In Pardot there are out-of-the-box stock templates that can be customized with content. One can also build their own templates from scratch or use the new lightning email builder to create HTML emails via a drag and drop UI with repeatable sections. 

Caution Ahead: Drowning Each Other Out

While these cool tools can save time and effort, stock templates and a common building tool can also increase the chances that different emails sent by different organizations all arrive in one inbox alike. There are a few problems here. Someone might confuse one organization with another, or even worse — the multitude of messages deaden each other’s impact.  

Imagine one nonprofit sends just one or two emails a week, but these few messages go to a donor on five other lists, and these five other organizations each send one, two, or three emails that week that look almost identical in format.
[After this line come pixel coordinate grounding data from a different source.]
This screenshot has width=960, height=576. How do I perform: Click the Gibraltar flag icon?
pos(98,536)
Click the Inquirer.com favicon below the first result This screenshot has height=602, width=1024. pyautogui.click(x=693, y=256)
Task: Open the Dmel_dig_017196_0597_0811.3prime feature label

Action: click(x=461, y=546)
All together they create one great email noise machine and just drown each other out. 

Perhaps you are familiar with the look many donation request emails have now taken on: a logo at the top, greeting, body text, bright blue hyperlink sentence, a button, signature, social icons, and required footer links. 

Standard Email Examples

We won’t call anyone out here by name (identifying details have been edited out)... but we received the above emails on the same day, hours apart, from different organizations... and they are almost identical, down to the colors and fonts. 

In addition to adding to a sea of email noise, and killing the chance anyone has to capture someone's attention, it also becomes hard for supporters to prioritize requests or find anything again if one email looks like all the rest. Templates can be awesome. These formats are reused because they work. But there is a better way.

Use The Templates and Make Them Your Own 

What can an organization sending HTML emails, saving time and effort with templates, do to improve them? Upgrade the designs with these fixes that almost anyone can do. 

Small changes make a difference. Branding is a thing for nonprofits too. It helps to create a visual “voice” an organization speaks in that is its own. Brand elements (colors, icons, fonts, images) are a great way to make an email “speak” in that specific, trusted voice. 

Instead of scrapping the basic sections of a template that can and do work to engage individuals, take a moment to make them unique. Organizations that take time to customize templates and then reuse them save effort in the long run. Here are our top fixes to go from standard, below, to stands out --- at the end of the page.  Before After Email Nonprofit Template Fix

6 Nonprofit Email Design Fixes

1. Change the default hyperlink text to your own unique color

Bright hyperlink blue was useful to make something known as a link when the internet was new. It still can be, but today the overuse in the same way across so many emails makes it seem standard to the point of having lost any meaning at all. Consider changing this hyperlink color to something unique to your organization, or not hyperlinking a whole sentence at the end of a message like every other email does. Standard Hyperlink Blue ExamplesThe examples above are once again each from completely different organizations. Donors want to feel connected to a specific mission, a group, a tribe, a community. It can strip the conversation of any possible authentic connection to be this generic. Choosing a bright color is still a helpful call out to let people know where to click. Match a button color if you’re going to use one and it will continue to read as a link.

2. Change section colors

In line with customizing text, adding some careful color can help a section stand out. It is possible to go overboard with color, but when used right, it will read well and improve the overall look. Fortunately or unfortunately, look matters. Add a highlight banner in a branded color at the top, create a simple donate section in that color at the end, change the footer or the social links: a little color can go a long way. Pick a palette and use it. 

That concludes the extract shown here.